How does a P2P decentralised exchange work?

A Peer-to-Peer decentralised exchange works completely dependent on the software that powers it. All aspects of the exchange are operated and maintained via this platform and there is no additional requirement for a third party to facilitate trade or establish trust. All transactions operating in a decentralised manner are verified by cryptography, thus removing the need for a third-party intermediary.

A cryptocurrency exchange is a marketplace where both buyers and sellers are able to conduct transactions. For example, someone selling Bitcoin is able to use the address of the exchange to deposit their Bitcoins and they are also able to use this balance to sell their Bitcoins for other cryptocurrencies or fiat currencies. Someone looking to buy anything on the exchange would deposit their money onto the exchange and then use it to purchase coins from sellers. This way a direct merchant-customer relationship is established without the need for a government authority or centralised bank to facilitate any step of the process, meaning a significant reduction in fees. The lack of need for an intermediary also means that the processing time is significantly less and for these reasons, decentralised exchanges are increasing in popularity with more and more people and institutions as well as some governments, exploring this new and interesting concept.

Evolution of P2P exchanges

Unfortunately, at the present time, not that many physical stores or outlets accept cryptocurrencies as a legal form of payment for their services. Due to this, online exchanges have been the primary source of transactions in the cryptocurrency sector. These exchanges act as a platform for people to make a connection between crypto and real-world economies.

Prevention of fraud

When you make a transaction with fiat currency, these are refundable and reversible. This is not the case for cryptocurrencies and in cases where an individual buys a crypto coin such as Bitcoin in exchange for fiat currency, they could ask their bank for a refund. This would result in the seller receiving absolutely nothing and for this reason, cryptocurrency exchanges employ different methods to avoid this type of fraud. For example, Coinffeine, a very well-known decentralised P2P Bitcoin exchange, requires the two involved parties to make a deposit before the trade is initiated. This deposit is held in the same way as a security deposit, ensuring that no scam will take place. Once the transaction has been initiated, processed and logged onto the blockchain without any issues, the deposit is returned back to the payer. Another startup also known as LocalBitcoins even allows the two parties to meet in person. Whilst, of course, there are geographical constraints, the option is still there for those that wish to avail themselves of it.

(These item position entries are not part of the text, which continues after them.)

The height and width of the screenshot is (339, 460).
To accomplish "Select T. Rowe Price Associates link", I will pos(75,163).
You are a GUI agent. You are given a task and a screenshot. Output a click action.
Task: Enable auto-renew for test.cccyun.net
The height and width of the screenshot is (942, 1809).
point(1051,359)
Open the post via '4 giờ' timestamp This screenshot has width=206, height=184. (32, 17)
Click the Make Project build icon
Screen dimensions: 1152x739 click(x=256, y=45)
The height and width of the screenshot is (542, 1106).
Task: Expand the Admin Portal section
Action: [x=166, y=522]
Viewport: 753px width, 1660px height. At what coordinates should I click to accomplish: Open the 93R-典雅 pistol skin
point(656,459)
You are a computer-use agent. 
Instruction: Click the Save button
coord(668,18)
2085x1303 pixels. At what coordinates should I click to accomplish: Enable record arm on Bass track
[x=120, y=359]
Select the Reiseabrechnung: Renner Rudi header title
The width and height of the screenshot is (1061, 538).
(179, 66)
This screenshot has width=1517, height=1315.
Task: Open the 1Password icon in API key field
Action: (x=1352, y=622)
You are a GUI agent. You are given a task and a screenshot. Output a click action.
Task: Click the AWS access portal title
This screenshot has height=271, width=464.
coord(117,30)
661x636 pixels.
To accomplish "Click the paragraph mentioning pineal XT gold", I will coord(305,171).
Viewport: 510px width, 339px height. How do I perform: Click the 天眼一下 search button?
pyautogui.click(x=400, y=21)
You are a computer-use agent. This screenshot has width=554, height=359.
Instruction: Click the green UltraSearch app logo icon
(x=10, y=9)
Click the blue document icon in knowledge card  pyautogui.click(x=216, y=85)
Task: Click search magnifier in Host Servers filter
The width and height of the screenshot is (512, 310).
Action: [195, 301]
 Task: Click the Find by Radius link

Advantages of P2P exchange

Whilst a single point of control does offer quicker trading solutions, it also means that there are often fees to pay for the convenience. There is also the issue of attack or failure of this central point which would result in the working and trading of the entire network. By removing the need for a single point of authority, a decentralised P2P exchange can provide high resistance to transaction censorship. Even if a part of the network is required to shut down its operations, the rest of the network can function without it. This means that there is no point of control that can be pressurised resulting in the shut down of the whole network.